MELISSA BLOCK, host:

During his campaign, President-elect Barack Obama vowed to usher in a new age of green energy. Here's what he promised in his acceptance speech at the Democratic National Convention in August.

(Soundbite of Barack Obama's acceptance speech, Grant Park, Chicago)

President-elect BARACK OBAMA: And I'll invest $150 billion over the next decade in affordable, renewable sources of energy, wind power and solar power and the next generation of biofuels, an investment that will lead to new industries and five million new jobs that pay well and can't be outsourced.

BLOCK: For the next few weeks, we're offering up our own memos to the president-elect about the challenges the new administration is facing. Today NPR's Christopher Joyce reports on how the new pie of green energy might get divided.

CHRISTOPHER JOYCE: In politics, only the winner has to keep campaign promises. Now energy experts want Barack Obama to know what it will take for him to keep his to remake the energy economy and how hard that will be. With the country knee-deep in financial quicksand, Obama will have to find a way to do it on the cheap. For Kateri Callahan, who runs the advocacy group Alliance to Save Energy, there is a way.

Ms. KATERI CALLAHAN (Director, Alliance to Save Energy): Energy efficiency, which has always been sort of an afterthought or a stepchild in energy debates, is, I believe, going to be front and center in the Obama administration. He cites energy efficiency as the cheapest, the cleanest, and the fastest way to meet growing energy demand and tackle climate.

JOYCE: That means getting people to buy washing machines and televisions that use less electricity or more fuel-efficient cars. But it will take more than that to make a big dent in the emissions of greenhouse gases that are warming the planet now. Callahan says what the candidates wouldn't. It will take sacrifice and maybe something like a tax. For example, Obama will have to put a higher price on fuels that emit carbon dioxide into the atmosphere.

Ms. CALLAHAN: And that, in effect, will be a tax on energy, and it will raise prices which will in fact change behavior and will force decisions on energy sources for the future.

JOYCE: Those energy sources for the future will include more wind power. Wind is the fastest growing form of green energy. It got there, says Greg Wetstone of The American Wind Energy Association, not because of sacrifice, but a tax break for wind farms. But Wetstone says to reach Obama's goals, the country needs more than tax break carrots. What's needed is something mandatory, something like a renewable portfolio standard.

Mr. GREG WETSTONE (American Wind Energy Association): Utilities in each state would have to provide a certain percentage of their electricity from renewable sources like wind or solar or geothermal.

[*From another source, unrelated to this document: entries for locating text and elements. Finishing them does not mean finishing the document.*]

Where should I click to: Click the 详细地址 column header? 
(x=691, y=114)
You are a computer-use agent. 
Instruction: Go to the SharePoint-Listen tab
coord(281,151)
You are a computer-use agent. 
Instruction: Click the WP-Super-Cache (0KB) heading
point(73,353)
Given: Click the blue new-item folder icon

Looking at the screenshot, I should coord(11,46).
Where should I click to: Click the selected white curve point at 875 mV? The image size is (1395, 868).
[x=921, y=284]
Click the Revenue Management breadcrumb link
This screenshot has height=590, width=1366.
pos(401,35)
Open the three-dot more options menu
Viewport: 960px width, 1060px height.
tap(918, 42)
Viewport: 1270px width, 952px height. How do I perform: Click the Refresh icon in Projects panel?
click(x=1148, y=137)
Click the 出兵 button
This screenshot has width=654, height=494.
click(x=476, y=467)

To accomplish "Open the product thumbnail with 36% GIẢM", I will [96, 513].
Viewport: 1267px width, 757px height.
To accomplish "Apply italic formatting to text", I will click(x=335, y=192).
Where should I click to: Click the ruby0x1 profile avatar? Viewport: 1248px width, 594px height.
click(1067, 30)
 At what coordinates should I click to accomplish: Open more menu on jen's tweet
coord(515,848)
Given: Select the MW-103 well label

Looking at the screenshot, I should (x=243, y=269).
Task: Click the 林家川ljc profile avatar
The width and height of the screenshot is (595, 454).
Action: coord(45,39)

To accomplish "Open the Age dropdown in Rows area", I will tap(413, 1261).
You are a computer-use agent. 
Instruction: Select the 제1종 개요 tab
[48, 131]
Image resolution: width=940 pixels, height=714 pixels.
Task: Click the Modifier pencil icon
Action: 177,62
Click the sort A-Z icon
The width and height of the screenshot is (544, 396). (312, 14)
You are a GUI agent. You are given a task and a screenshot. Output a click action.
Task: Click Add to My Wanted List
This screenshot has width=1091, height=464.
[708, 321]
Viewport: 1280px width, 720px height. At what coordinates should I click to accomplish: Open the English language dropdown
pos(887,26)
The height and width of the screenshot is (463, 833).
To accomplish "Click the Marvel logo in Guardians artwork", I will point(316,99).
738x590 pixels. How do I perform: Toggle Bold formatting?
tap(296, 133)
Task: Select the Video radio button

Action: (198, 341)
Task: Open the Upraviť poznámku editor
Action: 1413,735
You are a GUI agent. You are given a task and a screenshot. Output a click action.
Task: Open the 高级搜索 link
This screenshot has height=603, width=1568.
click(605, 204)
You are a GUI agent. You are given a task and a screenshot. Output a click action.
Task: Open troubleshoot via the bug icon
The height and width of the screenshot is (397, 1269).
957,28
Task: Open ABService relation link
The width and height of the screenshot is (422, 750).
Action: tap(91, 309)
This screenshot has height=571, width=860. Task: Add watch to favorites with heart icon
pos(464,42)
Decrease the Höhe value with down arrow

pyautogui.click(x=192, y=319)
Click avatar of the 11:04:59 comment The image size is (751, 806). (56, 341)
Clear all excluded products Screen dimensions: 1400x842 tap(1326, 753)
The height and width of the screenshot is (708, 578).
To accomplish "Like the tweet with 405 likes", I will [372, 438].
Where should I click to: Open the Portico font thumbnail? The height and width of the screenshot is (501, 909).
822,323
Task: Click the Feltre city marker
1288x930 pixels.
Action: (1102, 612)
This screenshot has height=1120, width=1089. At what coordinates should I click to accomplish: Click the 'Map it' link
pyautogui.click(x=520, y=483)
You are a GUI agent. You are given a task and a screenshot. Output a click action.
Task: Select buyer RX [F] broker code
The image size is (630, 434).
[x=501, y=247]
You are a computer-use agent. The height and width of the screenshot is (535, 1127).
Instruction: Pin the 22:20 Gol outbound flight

JOYCE: President-elect Obama has an energy plan that demands just that. His plan requires that 10 percent of electricity comes from renewable sources by 2012. He'll have to convince utilities and the power industries to go along, though most have rejected such mandatory requirements in the past. And there are some pesky facts about alternative forms of energy that Obama's administration will have to accommodate. The wind blows harder and the sun shines brighter in the West mainly and in the Great Plains. That's not where most of the consumers are.

Mr. WETSTONE: We need a better system to carry the electricity from the renewable areas to where people live. We're talking about power lines, transmission lines. We're talking about a green interstate transmission highway.

JOYCE: A new transmission grid is part of Obama's plan. But energy experts want Obama to understand that a new grid, like everything else in his energy plan, is a huge and expensive undertaking. And it won't be easy to cast off the energy system we've got now. Michael Morris, president of the mega utility American Electric Power, wants to remind Obama that over half the utilities in the country still burn coal.

Mr. MICHAEL MORRIS (President, American Electric Power): The world is going to burn coal, make no mistake about that. India is going to burn coal, China is going to burn coal, Russia is going to burn coal, and the United States is going to burn coal.

JOYCE: Obama's plan says coal can stay for the moment, so long as it can be cleaned up. There are technologies that could allow utilities to remove carbon dioxide from coal before they burn it and bury the CO2. But Morris, who supports clean coal reserves, says that's a ways off.

Mr. MORRIS: We are all desirous of doing it. The issue is how do we move the technology forward for carbon capture and storage? It's in its infancy stage. Utilities are bringing it from the laboratory into reality.

JOYCE: As campaign promises go, the green energy plan does have at least one thing going for it. It draws heavily on an energy manifesto written at a think tank called the Center for American Progress. One of the authors of that manifesto was John Podesta. Podesta now runs the Obama transition team. Christopher Joyce, NPR News.